Drop #565 (2024-12-04): All Strings ATTACHed

Abusing Remotely Hosted DuckDB Databases For Fun And Full Text Search

Drew Breunig’s post on “Turning Your Root URL Into a DuckDB Remote Database” has been making the rounds this week, and I feel pretty daft for not lingering on DuckDB’s manual page on ATTACH long enough (prior) to realize the full potential of this seemingly mundane command.

If you’re a DuckDB user, you very, very likely read remote Parquet (and other) files on-the-regular.
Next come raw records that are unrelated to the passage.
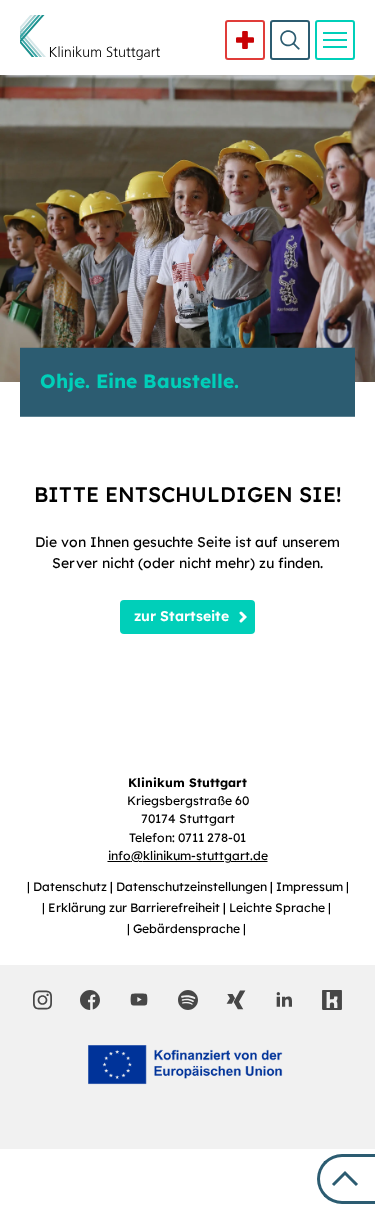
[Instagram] (42, 1000)
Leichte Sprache (278, 907)
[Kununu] (332, 1000)
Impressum (311, 886)
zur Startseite (181, 616)
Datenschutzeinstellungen (193, 886)
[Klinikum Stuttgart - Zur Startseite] (90, 37)
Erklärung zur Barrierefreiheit (135, 907)
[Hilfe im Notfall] (245, 40)
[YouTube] (139, 999)
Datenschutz (71, 886)
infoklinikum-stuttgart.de (188, 855)
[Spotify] (188, 1000)
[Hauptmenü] (335, 40)
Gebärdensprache (188, 928)
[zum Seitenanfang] (346, 1179)
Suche (290, 40)
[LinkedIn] (284, 1000)
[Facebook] (90, 1000)
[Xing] (236, 1000)
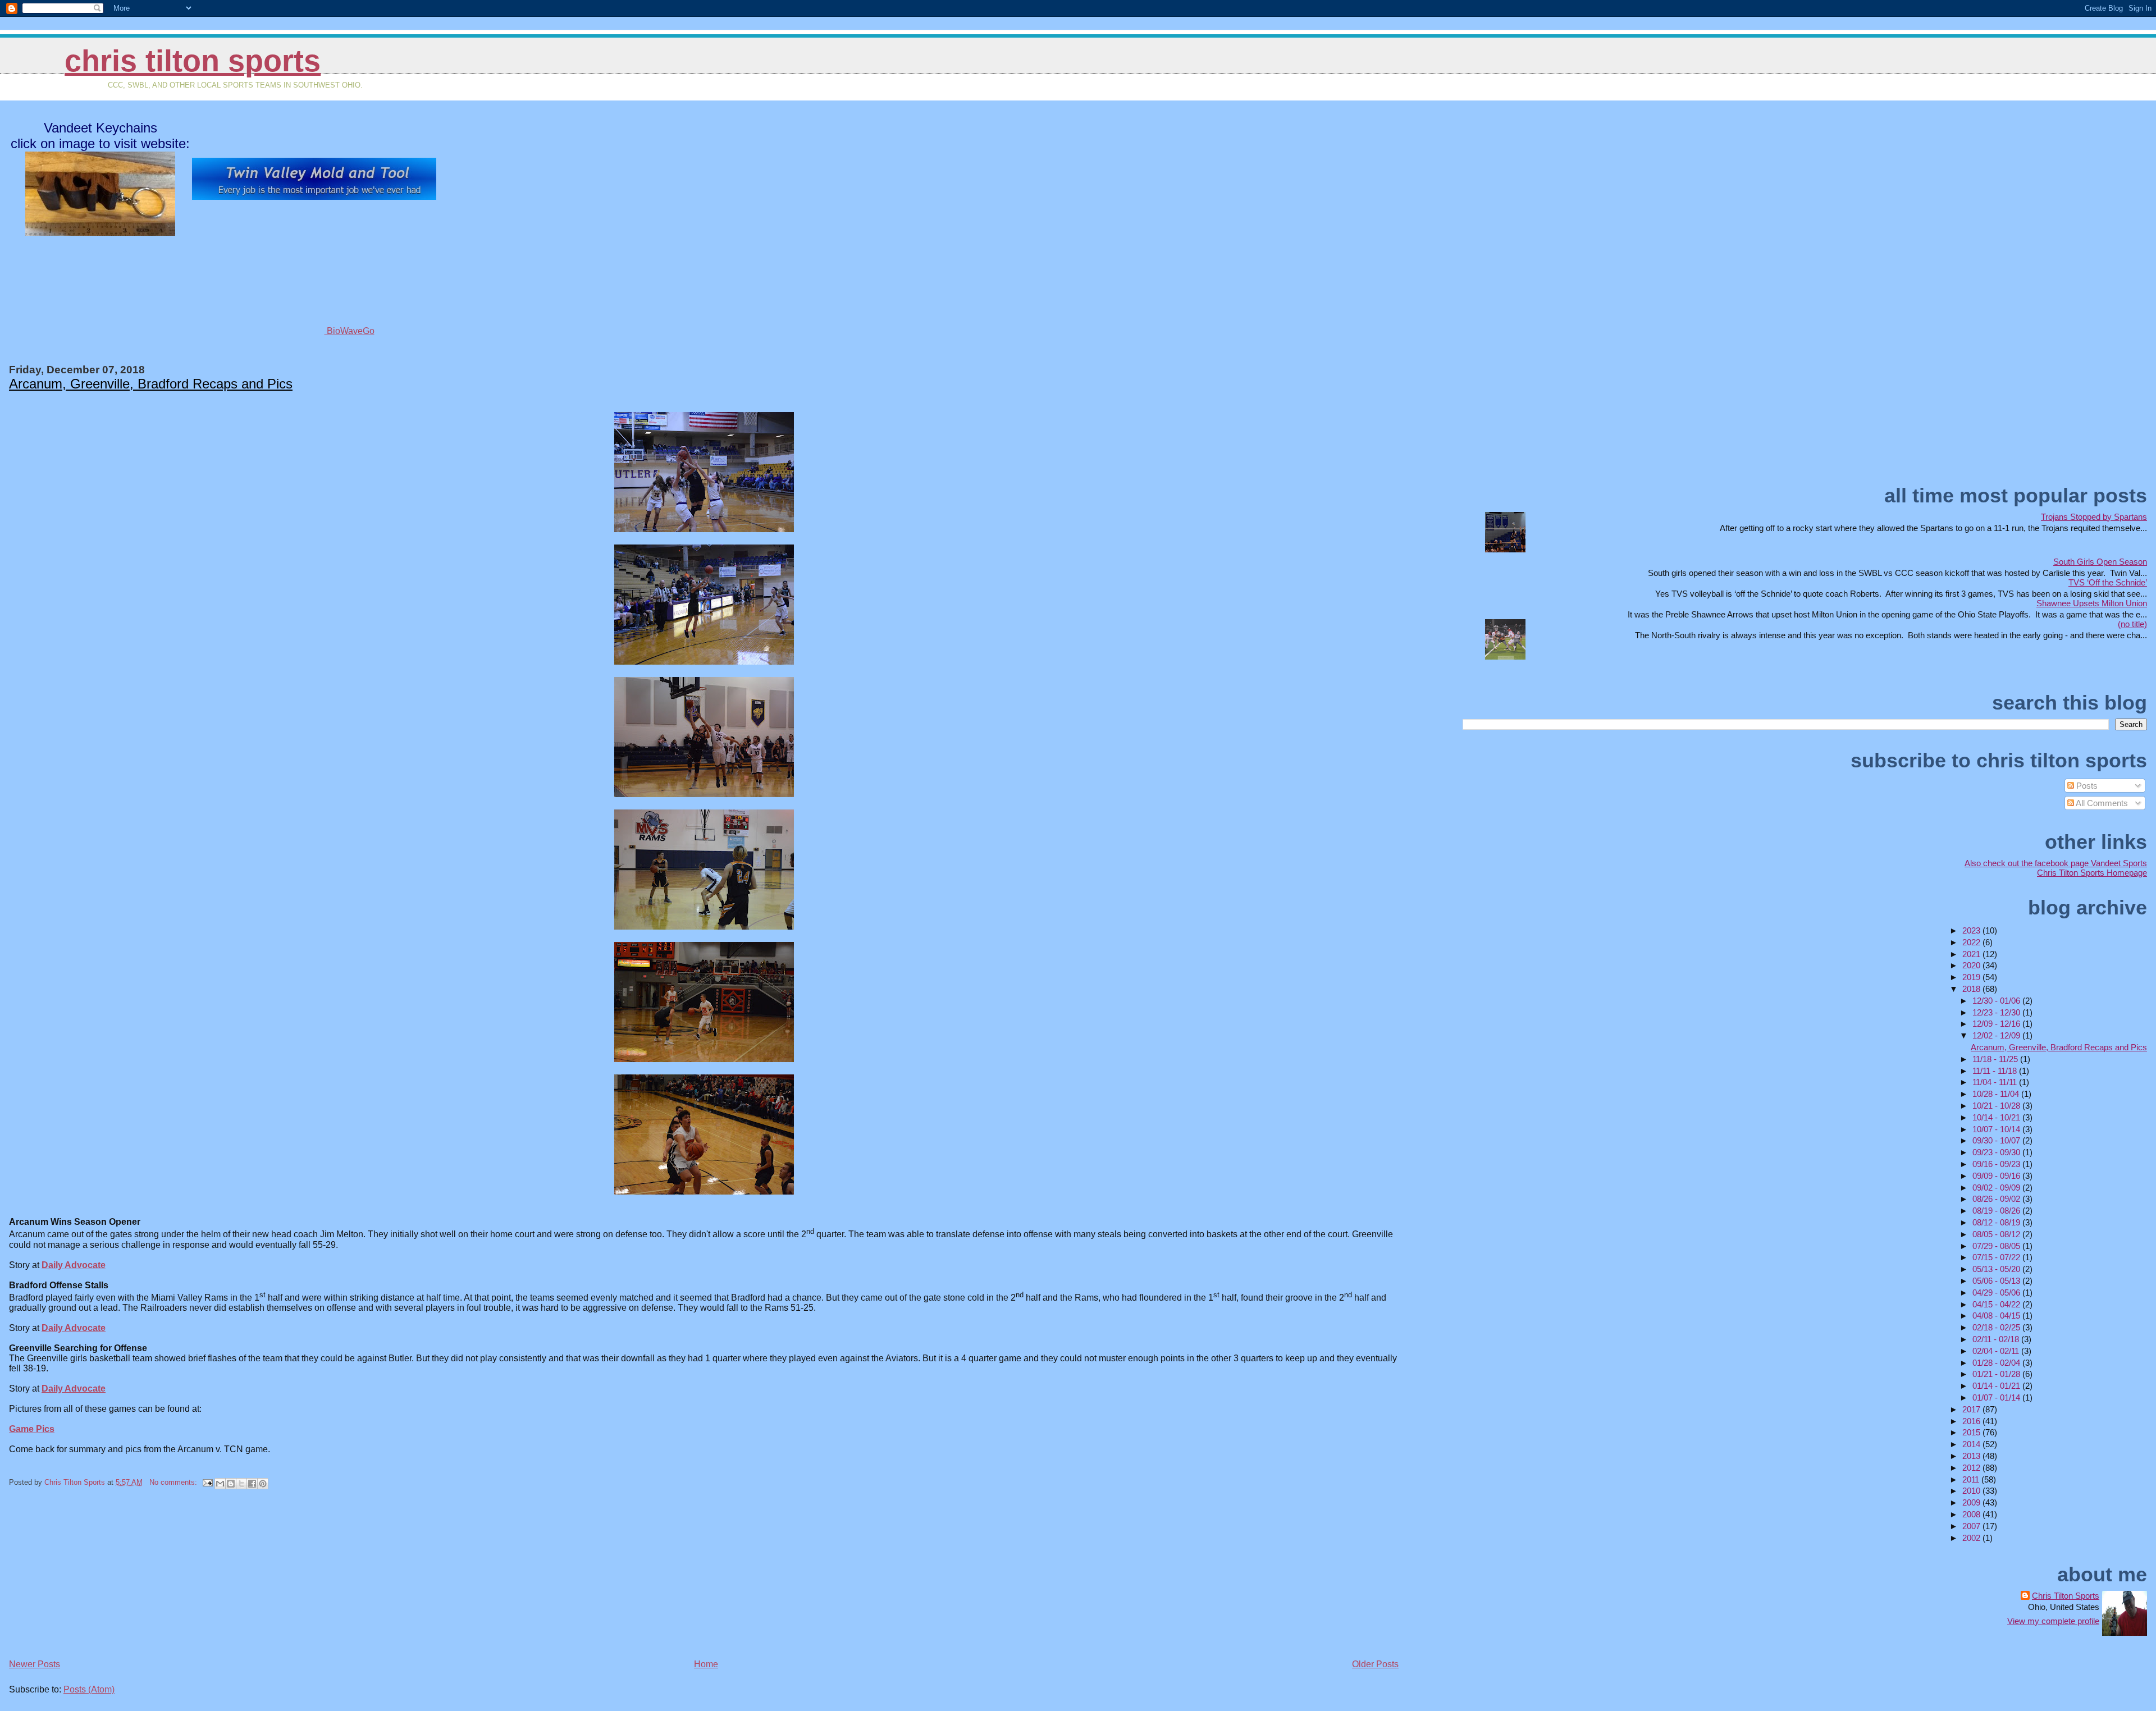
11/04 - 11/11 (1995, 1082)
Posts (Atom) (89, 1689)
I’ve got a few chapters on that idiom in the still-unfinished “Cooking With DuckDB” tome. For example:

$ duckdb -c "
FROM read_parquet([
  'https://d37ci6vzurychx.cloudfront.net/trip-data/yellow_tripdata_2023-01.parquet',
  'https://d37ci6vzurychx.cloudfront.net/trip-data/yellow_tripdata_2023-02.parquet',
  'https://d37ci6vzurychx.cloudfront.net/trip-data/yellow_tripdata_2023-03.parquet',
  'https://d37ci6vzurychx.cloudfront.net/trip-data/yellow_tripdata_2023-04.parquet',
  'https://d37ci6vzurychx.cloudfront.net/trip-data/yellow_tripdata_2023-05.parquet',
  'https://d37ci6vzurychx.cloudfront.net/trip-data/yellow_tripdata_2023-06.parquet',
  'https://d37ci6vzurychx.cloudfront.net/trip-data/yellow_tripdata_2023-07.parquet',
  'https://d37ci6vzurychx.cloudfront.net/trip-data/yellow_tripdata_2023-08.parquet',
  'https://d37ci6vzurychx.cloudfront.net/trip-data/yellow_tripdata_2023-09.parquet',
  'https://d37ci6vzurychx.cloudfront.net/trip-data/yellow_tripdata_2023-10.parquet',
  'https://d37ci6vzurychx.cloudfront.net/trip-data/yellow_tripdata_2023-11.parquet',
  'https://d37ci6vzurychx.cloudfront.net/trip-data/yellow_tripdata_2023-12.parquet'
  ])
SELECT
  COUNT(*) AS n_rides_2024
"
┌──────────────┐
│ n_rides_2024 │
│    int64     │
├──────────────┤
│     38310226 │
└──────────────┘

I do that quite a bit in many-an-Observable-Framework dashboard I put together for $WORK.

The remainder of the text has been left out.